### DATA
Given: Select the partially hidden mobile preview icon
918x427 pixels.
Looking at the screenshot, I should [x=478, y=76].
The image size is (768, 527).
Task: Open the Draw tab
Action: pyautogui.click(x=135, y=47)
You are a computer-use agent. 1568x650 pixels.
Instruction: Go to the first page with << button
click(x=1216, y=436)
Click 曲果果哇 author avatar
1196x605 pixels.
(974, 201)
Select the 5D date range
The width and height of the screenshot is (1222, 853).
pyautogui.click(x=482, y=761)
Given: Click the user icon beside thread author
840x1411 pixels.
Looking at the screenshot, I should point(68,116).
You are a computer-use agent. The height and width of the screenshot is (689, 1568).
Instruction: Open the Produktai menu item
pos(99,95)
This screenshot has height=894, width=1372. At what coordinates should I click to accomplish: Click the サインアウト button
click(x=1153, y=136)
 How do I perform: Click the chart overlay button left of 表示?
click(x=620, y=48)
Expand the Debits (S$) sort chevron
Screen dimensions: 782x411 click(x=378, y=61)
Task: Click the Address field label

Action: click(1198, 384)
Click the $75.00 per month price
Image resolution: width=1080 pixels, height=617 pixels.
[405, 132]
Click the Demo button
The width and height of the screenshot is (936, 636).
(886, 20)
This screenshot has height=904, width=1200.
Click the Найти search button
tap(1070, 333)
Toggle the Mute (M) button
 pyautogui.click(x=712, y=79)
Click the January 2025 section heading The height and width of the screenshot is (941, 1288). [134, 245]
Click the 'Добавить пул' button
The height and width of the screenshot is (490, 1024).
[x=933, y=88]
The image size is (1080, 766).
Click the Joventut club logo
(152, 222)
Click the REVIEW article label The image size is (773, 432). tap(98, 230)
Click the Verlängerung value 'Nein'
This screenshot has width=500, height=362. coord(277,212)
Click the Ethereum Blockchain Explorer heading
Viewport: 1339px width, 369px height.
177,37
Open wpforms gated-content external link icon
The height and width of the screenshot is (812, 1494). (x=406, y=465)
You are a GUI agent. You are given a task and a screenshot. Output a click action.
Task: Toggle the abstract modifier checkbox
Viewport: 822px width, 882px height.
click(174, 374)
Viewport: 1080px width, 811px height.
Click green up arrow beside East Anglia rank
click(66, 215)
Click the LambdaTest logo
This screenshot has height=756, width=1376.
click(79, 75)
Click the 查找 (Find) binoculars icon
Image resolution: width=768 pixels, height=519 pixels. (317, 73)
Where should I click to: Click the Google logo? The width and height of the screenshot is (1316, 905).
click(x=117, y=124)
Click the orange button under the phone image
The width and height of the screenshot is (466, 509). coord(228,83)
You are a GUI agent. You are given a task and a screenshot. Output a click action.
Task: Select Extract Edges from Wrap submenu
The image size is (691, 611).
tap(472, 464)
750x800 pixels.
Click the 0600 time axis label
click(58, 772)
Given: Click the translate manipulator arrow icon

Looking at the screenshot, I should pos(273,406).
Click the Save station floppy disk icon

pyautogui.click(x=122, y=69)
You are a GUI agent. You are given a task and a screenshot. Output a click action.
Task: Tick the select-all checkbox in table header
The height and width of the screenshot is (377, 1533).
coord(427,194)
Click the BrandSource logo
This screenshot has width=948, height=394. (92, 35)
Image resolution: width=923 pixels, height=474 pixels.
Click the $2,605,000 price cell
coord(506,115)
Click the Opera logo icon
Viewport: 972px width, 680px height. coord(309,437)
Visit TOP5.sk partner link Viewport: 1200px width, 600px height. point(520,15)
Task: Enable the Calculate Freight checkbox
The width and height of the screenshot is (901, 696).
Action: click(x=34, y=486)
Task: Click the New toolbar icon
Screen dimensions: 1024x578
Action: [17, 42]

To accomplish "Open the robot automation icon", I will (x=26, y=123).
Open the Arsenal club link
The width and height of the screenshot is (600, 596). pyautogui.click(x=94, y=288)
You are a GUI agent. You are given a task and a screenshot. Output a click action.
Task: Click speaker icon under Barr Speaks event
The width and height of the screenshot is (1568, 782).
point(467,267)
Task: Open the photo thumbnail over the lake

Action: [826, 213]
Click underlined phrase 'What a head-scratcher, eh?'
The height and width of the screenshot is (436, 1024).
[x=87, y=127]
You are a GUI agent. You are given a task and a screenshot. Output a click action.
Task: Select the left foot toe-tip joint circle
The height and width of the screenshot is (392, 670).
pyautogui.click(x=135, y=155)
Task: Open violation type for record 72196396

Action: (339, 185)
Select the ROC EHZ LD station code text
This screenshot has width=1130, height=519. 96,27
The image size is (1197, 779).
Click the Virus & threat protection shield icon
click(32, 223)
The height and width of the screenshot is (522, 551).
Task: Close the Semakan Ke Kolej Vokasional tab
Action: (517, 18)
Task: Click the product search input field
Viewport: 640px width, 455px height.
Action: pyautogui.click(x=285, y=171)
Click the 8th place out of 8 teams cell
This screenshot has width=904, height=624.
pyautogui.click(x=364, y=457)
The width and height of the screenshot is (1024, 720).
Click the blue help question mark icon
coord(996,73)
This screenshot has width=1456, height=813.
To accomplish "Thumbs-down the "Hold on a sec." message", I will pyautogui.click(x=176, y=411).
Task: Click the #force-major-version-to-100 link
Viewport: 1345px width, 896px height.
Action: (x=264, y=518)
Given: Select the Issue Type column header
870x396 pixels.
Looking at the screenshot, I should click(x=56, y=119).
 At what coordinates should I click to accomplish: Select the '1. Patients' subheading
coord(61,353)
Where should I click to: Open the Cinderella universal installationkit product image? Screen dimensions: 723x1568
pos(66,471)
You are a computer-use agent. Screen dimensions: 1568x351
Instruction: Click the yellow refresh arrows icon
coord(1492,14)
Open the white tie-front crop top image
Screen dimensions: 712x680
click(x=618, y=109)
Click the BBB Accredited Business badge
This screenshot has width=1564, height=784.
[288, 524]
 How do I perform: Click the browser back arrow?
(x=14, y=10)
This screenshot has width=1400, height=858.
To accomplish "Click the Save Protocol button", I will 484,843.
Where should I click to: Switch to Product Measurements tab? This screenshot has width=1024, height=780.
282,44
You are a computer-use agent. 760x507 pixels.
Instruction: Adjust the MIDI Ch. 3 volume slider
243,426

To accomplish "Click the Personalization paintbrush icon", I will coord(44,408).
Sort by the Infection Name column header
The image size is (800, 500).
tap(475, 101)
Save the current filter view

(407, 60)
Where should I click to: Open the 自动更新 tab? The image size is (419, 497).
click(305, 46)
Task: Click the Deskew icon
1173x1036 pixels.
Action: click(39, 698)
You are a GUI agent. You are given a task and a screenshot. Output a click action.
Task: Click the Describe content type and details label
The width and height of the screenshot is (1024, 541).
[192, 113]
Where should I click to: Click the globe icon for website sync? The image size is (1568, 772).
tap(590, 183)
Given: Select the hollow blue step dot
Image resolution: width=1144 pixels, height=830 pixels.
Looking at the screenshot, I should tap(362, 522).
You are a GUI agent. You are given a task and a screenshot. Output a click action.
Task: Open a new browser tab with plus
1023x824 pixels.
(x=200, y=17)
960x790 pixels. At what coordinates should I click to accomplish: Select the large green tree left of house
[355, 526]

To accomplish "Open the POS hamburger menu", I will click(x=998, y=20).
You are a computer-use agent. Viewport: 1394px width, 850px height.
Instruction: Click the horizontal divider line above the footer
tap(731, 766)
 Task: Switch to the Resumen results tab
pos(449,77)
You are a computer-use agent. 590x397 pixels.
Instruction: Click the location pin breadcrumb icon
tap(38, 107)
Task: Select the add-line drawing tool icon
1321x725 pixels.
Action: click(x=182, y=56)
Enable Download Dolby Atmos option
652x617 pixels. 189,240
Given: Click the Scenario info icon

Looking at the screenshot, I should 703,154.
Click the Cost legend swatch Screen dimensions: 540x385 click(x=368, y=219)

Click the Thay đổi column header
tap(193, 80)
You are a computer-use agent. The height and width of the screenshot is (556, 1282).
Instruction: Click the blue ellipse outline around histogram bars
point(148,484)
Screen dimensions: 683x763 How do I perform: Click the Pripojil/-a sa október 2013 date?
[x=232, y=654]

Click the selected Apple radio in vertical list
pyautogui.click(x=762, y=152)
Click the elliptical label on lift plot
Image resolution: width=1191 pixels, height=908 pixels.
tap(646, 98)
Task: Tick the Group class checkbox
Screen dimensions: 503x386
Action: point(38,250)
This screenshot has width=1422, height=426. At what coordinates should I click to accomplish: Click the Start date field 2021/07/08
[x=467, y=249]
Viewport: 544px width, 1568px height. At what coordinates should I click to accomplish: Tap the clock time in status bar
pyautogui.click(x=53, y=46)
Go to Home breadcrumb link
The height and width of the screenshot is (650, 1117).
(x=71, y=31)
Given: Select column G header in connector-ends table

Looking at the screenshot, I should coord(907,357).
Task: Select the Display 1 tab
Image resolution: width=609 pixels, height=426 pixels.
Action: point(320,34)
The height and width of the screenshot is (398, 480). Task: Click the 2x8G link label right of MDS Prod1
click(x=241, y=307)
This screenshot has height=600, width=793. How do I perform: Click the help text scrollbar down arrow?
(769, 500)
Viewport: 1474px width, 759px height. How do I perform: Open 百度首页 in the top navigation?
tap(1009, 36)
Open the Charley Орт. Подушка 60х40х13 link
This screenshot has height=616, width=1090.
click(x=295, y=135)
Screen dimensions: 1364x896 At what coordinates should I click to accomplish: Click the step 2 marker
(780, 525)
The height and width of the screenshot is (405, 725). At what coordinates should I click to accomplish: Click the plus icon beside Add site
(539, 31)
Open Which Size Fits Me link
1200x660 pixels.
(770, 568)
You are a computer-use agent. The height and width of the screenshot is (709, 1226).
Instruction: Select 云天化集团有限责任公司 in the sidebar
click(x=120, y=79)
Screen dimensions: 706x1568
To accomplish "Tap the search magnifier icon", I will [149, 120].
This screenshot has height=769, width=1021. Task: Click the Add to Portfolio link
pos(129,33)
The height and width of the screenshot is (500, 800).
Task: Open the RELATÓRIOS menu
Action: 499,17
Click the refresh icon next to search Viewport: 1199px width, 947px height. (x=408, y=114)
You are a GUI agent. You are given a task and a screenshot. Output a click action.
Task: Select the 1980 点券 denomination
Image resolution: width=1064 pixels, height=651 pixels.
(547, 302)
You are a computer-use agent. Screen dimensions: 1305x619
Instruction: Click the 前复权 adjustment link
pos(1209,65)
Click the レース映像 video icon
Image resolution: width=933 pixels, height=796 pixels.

### WORK TASK
Search the listing above for the string "author" and return each line it appears on.

### COMPLETED EXERCISE
Click 曲果果哇 author avatar
Given: Click the user icon beside thread author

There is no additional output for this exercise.